Stored items:
=== Begin Enclosure ===
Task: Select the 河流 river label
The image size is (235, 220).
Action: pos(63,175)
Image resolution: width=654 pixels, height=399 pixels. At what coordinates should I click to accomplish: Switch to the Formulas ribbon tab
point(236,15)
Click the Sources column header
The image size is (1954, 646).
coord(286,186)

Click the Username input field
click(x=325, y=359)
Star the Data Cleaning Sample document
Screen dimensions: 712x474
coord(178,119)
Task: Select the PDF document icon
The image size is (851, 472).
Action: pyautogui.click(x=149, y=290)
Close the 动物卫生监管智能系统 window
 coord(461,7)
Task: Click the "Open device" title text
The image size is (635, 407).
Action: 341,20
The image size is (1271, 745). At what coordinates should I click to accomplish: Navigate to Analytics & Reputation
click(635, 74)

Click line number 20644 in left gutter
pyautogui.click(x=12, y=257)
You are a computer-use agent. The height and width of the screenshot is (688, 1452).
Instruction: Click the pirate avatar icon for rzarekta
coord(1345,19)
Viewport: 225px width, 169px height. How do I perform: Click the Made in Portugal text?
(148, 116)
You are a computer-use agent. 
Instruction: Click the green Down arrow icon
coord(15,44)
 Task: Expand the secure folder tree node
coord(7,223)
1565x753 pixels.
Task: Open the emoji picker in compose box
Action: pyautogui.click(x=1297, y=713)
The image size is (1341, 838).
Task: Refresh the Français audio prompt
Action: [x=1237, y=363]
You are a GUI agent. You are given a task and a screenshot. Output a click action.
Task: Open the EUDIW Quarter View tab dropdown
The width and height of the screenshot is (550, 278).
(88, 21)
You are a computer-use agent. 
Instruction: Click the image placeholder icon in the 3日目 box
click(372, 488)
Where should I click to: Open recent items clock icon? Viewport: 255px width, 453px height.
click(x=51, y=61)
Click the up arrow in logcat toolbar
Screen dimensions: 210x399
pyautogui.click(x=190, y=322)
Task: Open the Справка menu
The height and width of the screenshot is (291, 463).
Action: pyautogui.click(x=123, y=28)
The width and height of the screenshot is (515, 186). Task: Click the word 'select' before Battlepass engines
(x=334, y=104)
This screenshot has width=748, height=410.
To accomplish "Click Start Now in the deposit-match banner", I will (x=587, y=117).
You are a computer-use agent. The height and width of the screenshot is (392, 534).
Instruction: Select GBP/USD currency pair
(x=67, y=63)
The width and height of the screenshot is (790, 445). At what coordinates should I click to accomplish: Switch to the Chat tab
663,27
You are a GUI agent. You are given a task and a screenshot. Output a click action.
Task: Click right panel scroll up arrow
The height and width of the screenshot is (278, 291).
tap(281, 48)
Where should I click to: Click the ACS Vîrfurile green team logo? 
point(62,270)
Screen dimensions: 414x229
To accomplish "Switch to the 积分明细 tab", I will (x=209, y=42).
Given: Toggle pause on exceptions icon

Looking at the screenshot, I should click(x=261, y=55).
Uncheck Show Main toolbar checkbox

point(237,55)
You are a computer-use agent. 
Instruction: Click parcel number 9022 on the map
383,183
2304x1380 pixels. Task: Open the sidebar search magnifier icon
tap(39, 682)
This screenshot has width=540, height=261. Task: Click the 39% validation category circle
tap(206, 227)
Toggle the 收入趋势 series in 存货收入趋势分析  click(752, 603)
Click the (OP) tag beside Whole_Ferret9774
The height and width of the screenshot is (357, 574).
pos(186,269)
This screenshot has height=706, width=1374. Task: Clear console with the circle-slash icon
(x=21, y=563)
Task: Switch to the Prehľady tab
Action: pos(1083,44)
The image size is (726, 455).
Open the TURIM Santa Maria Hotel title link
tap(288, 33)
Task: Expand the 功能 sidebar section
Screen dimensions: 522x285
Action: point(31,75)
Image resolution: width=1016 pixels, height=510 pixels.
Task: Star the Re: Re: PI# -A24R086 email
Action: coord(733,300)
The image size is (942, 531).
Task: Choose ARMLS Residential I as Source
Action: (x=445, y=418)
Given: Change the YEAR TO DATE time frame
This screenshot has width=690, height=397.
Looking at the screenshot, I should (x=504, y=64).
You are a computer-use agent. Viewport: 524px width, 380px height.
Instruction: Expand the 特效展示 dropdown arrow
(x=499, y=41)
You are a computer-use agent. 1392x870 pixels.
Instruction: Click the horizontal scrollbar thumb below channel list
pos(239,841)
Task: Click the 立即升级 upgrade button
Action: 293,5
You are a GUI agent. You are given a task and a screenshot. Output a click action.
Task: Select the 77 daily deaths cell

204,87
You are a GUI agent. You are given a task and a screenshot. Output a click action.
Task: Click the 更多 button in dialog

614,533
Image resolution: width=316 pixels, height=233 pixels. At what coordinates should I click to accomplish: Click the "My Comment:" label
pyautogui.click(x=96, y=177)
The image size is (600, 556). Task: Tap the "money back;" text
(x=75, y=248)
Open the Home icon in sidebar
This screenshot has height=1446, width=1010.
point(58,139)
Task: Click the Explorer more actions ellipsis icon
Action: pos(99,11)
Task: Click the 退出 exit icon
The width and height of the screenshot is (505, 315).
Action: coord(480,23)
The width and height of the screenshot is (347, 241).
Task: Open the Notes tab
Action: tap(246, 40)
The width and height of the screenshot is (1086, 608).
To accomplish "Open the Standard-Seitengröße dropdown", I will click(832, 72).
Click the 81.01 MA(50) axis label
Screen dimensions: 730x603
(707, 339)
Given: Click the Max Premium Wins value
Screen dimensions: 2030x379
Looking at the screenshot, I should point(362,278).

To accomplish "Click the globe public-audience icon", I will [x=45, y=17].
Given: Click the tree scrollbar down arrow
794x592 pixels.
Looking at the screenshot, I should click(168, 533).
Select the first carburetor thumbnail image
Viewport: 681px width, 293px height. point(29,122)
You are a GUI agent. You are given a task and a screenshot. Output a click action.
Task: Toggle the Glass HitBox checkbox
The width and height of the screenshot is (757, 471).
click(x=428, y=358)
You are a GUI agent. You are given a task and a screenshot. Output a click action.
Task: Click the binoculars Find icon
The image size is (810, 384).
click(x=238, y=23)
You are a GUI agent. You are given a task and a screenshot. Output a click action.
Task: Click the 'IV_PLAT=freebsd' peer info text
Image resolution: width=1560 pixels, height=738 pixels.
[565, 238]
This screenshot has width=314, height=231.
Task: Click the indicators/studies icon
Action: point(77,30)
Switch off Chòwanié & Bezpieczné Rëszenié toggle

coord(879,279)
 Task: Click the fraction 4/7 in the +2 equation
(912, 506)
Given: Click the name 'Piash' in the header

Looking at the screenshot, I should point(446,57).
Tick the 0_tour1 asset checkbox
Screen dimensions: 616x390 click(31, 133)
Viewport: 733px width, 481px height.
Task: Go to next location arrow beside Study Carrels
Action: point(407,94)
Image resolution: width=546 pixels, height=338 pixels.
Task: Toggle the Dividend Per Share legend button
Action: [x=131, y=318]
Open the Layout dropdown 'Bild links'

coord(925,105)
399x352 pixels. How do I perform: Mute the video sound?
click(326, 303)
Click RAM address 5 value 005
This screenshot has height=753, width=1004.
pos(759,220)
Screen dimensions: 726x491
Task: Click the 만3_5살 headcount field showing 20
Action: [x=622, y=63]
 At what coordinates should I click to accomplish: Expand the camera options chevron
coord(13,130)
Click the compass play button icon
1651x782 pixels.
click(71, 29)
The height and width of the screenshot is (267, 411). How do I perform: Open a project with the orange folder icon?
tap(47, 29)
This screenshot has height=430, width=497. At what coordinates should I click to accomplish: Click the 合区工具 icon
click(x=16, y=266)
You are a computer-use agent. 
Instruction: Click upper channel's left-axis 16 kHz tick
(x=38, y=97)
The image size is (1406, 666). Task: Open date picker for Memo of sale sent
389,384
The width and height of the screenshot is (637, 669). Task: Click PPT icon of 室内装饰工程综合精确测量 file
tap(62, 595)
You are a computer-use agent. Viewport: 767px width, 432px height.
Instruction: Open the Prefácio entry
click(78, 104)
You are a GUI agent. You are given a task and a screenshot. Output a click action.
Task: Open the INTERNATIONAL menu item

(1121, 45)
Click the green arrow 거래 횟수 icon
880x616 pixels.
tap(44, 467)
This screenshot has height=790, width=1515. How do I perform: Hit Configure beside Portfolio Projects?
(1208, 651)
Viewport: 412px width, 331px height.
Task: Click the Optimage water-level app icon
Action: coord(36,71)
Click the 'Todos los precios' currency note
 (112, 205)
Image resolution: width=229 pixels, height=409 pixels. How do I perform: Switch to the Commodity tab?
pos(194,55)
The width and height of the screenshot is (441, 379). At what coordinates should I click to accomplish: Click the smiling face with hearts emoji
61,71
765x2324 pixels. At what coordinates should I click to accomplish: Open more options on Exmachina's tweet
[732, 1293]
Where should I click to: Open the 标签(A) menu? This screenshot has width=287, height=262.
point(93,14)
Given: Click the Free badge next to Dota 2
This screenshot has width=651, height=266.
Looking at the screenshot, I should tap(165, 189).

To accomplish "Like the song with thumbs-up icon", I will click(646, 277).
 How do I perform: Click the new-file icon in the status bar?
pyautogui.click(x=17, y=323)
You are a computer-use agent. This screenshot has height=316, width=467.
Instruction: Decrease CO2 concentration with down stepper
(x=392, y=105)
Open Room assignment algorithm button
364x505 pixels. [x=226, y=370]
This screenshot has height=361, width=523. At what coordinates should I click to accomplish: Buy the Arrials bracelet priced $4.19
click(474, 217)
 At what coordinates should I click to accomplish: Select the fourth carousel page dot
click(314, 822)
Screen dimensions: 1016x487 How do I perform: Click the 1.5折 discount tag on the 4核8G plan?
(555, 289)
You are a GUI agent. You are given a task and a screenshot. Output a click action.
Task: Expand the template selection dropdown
=== End Enclosure ===
**TASK PROMPT:** Taking the lines above one at a time, give the number of them that contain the string "value". Add nothing else.

**TASK SOLUTION:** 2